The 2000s seemed promising. Under Mayor Skip Rimsza, and followed through by Phil Gordon, the city built a fine convention center, light rail, ASU downtown, the Sheraton and lured T-Gen and the UofA medical school. The Herberger Theater Center, Chase Field and USAirways Arena are all valuable assets (the football stadium should, and could, have been built downtown). "Meds and eds" could have been a real game changer had it been pursued with vigor, creating a major medical-research-biotech hub downtown. It wasn't, and other mistakes also held back downtown. City Hall dragged its feet on mixed-use, adaptive reuse and other downtown-friendly policies. The Downtown Phoenix Partnership wasted money and time on the insipid "Copper Square" "rebranding campaign." Downtown got caught up in the bubble, and the narrow capital financing it in metro Phoenix. Thus, the promising 44 Monroe looks headed for apartments. The lovely art deco Valley National Bank headquarters never made it to boutique hotel. Downtown, and the center city, continue to lack enough private investment, high-paid jobs and residents with money and an urban sensibility to crawl back past the tipping point. It lacks a real economic-development organization. A hostile Legislature — and perhaps in the future hostile City Council — present a daunting challenge; one example is the lack of tax-increment financing, critical to downtown San Diego's comeback, another is little legislative support for the downtown university/biosciences campuses. Land banking continues to make the core look uninviting, to say the least. Center city champions, so combat fatigued from years of banging their heads against City Hall, sometimes pick the wrong battles, are often too far from each other to build a critical mass, and in any case lack the capital to really launch a comeback.

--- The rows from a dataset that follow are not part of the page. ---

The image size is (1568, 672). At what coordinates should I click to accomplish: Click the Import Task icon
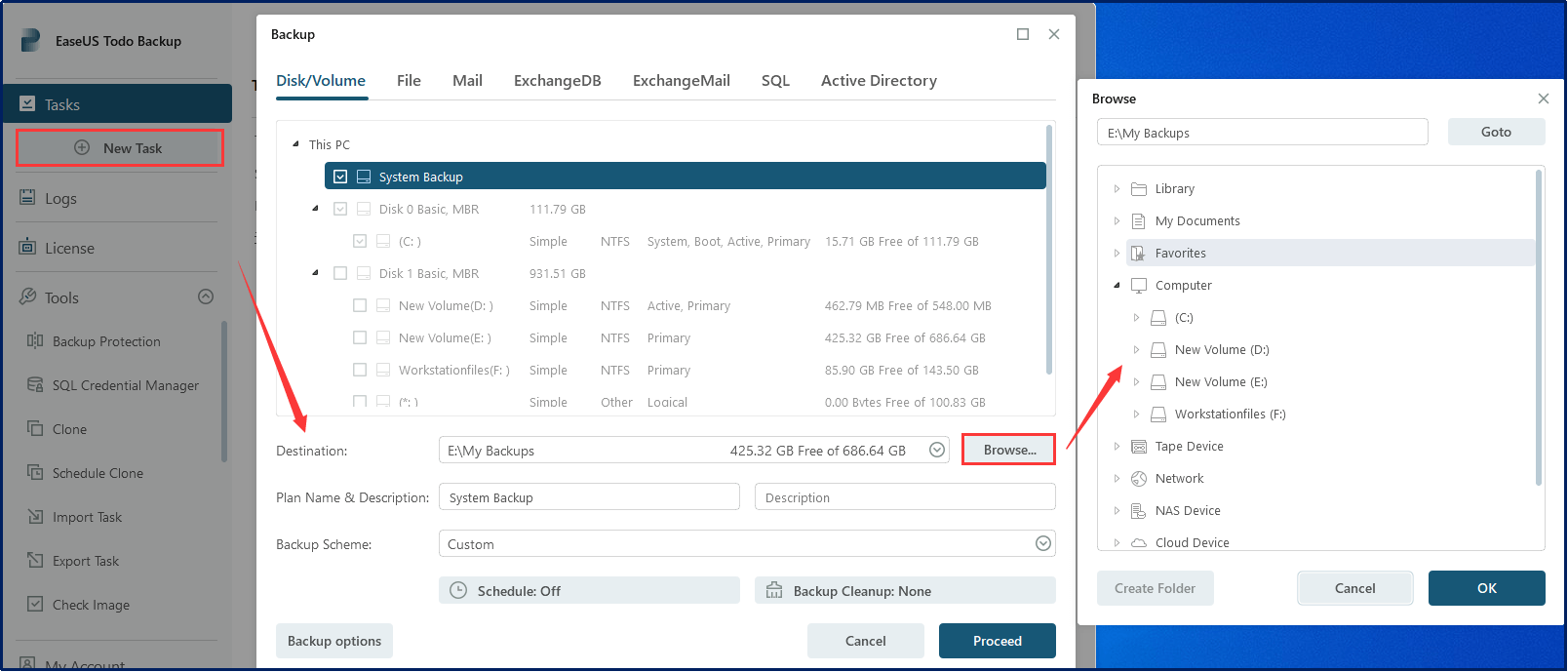pyautogui.click(x=35, y=517)
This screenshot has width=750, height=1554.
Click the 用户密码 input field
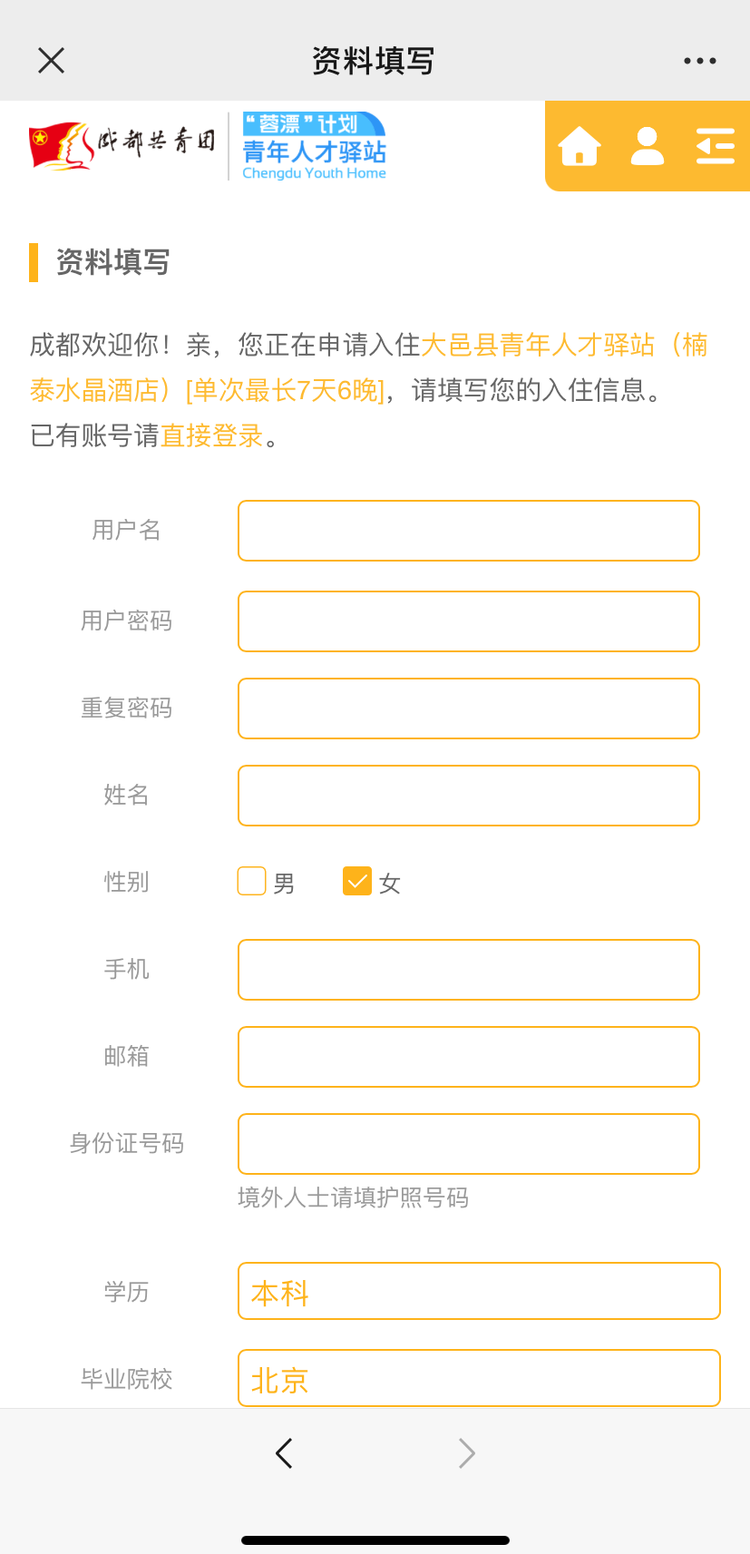(x=468, y=621)
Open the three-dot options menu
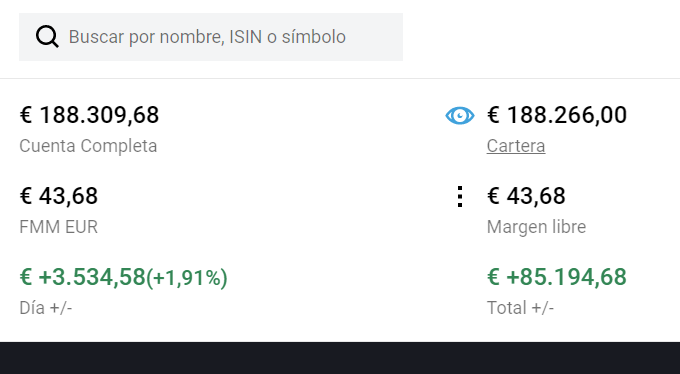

So what to do with a challenge? It's unlike any other major city in America. Does Phoenix need a downtown? Can it ever attract an urban sensibility of its own? Can it see the central core as critical for sustainability? What, realistically, can be done? I'll take all this up next time, and I'm sure our commenters will start early. To note: This is the 10th anniversary of Portland's restaurant, not downtown but close. It shows what the passion and persistence of two local owners, Dylan and Michelle Bethge, can do. This has been replicated elsewhere, just not enough. And: Will Bruder has left Scottsdale to move back to the Central Corridor.